● **Exercise directions**: Print word for word the records from the line containing "Click the 查看 button" through the end.

● **Extracted data**:
══════

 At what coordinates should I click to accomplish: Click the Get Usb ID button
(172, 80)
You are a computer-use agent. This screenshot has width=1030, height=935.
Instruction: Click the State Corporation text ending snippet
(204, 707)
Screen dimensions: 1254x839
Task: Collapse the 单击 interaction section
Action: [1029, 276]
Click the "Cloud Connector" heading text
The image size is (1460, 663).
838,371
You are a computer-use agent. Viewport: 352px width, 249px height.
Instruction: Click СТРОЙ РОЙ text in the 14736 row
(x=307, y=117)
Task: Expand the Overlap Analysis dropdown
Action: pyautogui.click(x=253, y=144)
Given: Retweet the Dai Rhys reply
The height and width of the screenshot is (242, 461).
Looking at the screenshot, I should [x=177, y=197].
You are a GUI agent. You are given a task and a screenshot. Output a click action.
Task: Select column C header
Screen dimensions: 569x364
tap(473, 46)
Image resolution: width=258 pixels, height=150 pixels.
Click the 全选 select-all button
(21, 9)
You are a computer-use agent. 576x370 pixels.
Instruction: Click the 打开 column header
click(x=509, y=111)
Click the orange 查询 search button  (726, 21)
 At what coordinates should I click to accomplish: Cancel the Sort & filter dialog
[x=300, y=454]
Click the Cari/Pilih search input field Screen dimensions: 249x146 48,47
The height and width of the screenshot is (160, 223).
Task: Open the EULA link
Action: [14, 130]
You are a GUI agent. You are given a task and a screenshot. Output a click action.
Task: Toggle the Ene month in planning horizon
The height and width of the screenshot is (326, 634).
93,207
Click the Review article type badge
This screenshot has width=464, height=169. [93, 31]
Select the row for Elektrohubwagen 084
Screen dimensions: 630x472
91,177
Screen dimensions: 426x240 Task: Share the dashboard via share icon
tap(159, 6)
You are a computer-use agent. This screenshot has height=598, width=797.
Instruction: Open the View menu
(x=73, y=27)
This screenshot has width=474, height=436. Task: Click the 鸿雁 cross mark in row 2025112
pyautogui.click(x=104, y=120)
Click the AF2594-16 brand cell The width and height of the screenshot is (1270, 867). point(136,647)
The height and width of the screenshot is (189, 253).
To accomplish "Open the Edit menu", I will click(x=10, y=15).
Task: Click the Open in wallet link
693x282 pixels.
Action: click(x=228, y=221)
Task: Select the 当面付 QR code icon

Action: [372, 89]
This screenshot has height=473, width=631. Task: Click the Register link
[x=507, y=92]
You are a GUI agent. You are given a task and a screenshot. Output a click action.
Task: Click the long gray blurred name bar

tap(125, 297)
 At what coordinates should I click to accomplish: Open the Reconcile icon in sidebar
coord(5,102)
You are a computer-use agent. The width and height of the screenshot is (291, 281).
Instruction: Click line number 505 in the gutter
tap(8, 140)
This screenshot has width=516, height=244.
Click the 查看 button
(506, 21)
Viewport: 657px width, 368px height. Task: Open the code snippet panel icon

══════

● **Answer below**:
Click the 查看 button
(506, 21)
Viewport: 657px width, 368px height. Task: Open the code snippet panel icon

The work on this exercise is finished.